[Exercise objective]
Extend the passage on cannabis workers unionizing, picking up right after its final sentence.

[Document text]
»»
But also like many other industries, the cannabis world is unionizing. The pandemic has pushed the cannabis workforce to a breaking point, and now there are cannabis businesses unionizing in California, New York, Florida, Colorado, and more over the last year. There are 10,000 cannabis retail workers currently organized with the United Food and Commercial Workers (UFCW) union. New York cannabis legislation included the provision of a Labor Peace Agreement, which means employers will not interfere with unionization efforts. However, it includes restrictions that the workers agree not to strike or interfere with business at all, which takes away workers’ critical tools for fighting back against the exploitation of their bosses. 

Furthermore, the UFCW is not demanding the county superior courts follow through on their promises of clearing and sealing records. It is a start to have so many thousands already unionized, and represents a clear desire of workers in the industry to organize as we are seeing in so many other industries across the country right now. But as this process continues, it is important that these new cannabis unions push the ruling class to address past injustices via expunging records that are preventing people with past convictions from finding housing, getting jobs, and voting.

Cannabis businesses, though becoming increasingly common, are still very far from the mainstream public’s eye. Even in California, 80% of the state, either on the city or the county level, still do not allow the operation of any cannabis businesses within their limits. Many are still staunchly against its use, or view it only as a luxury product. A sweep of organizing in the industry may not necessarily have the same broad, popular support that organizing something like Starbucks is having. However, only when all workers are unionized can we begin to end the dictatorship over our workplaces that the bosses represent.
««
[Provided data]
»»
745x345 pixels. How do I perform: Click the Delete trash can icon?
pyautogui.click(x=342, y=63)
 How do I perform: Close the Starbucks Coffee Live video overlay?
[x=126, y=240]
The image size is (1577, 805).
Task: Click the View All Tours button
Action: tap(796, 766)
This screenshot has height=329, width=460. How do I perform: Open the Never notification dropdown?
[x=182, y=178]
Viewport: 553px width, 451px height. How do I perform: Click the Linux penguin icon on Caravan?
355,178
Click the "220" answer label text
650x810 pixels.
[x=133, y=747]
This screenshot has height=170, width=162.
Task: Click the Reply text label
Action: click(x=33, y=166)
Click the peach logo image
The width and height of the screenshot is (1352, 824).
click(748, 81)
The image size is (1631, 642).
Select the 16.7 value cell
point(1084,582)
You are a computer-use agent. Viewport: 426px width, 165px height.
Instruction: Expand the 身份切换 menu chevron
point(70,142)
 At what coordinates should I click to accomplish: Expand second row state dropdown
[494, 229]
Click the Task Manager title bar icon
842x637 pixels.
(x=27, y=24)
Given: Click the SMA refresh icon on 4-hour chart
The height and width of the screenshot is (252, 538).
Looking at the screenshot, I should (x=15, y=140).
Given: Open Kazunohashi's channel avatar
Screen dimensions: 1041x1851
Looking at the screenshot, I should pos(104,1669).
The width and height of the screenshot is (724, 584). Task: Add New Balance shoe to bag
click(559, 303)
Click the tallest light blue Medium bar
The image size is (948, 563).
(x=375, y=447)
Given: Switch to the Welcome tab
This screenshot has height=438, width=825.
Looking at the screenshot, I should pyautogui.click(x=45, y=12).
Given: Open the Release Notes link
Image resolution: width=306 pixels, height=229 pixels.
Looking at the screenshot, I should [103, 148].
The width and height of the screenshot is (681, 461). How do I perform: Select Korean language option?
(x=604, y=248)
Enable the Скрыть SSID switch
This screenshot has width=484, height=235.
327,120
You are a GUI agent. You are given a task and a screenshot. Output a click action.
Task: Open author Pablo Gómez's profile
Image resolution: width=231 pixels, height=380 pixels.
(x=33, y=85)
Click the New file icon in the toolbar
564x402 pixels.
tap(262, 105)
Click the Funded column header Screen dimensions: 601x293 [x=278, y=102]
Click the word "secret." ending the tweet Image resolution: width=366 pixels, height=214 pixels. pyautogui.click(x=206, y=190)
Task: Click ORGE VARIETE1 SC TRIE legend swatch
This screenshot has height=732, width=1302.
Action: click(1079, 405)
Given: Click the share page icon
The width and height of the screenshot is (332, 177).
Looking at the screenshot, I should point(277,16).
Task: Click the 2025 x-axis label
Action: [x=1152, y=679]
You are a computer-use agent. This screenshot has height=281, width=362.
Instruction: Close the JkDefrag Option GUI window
««
[Written reply]
For millions of workers, marijuana represents a relatively safe form of pain management or a moment free of anxiety. The inequality, injustice, and oppression of capitalist life generates much of that pain and anxiety. We need a world where workers are not only organized for a living wage and decent working conditions, but a world where political change is centered around what is good for working class people and our communities. We need our own independent political party, free of corporate influence, that is going to fight for jobs for all, free healthcare and education, and a sustainable economy based on the needs of working people. 

The pathway to legalization is still not entirely clear. As crime rates are increasing, Republican and Democratic politicians alike talk tough on policing. The failure of the Defund the Police movement as the result of co-optation by Democrats and NGOs has now left the door open to future increased repression, especially in America’s poorer neighborhoods. 

Legalization of marijuana is a positive and important step forward, however under capitalism it is a mess that mirrors and accentuates all the injustices that came before it. Capitalists in search of new avenues of exploitation will not push the ruling class to expedite the process of clearing records, or provide safe and well-paid jobs to its workers, as they focus on profit above all else. The cannabis industry runs on the labor of harvesters, trimmers, extractors, packagers, drivers, and retail employees, and it is with them, not big business owners, that the power of this billion-dollar industry lies – to fight for Medicare for All, full legalization on a federal level, and an end to mass incarceration and private prisons that the War on Drugs has fueled for years.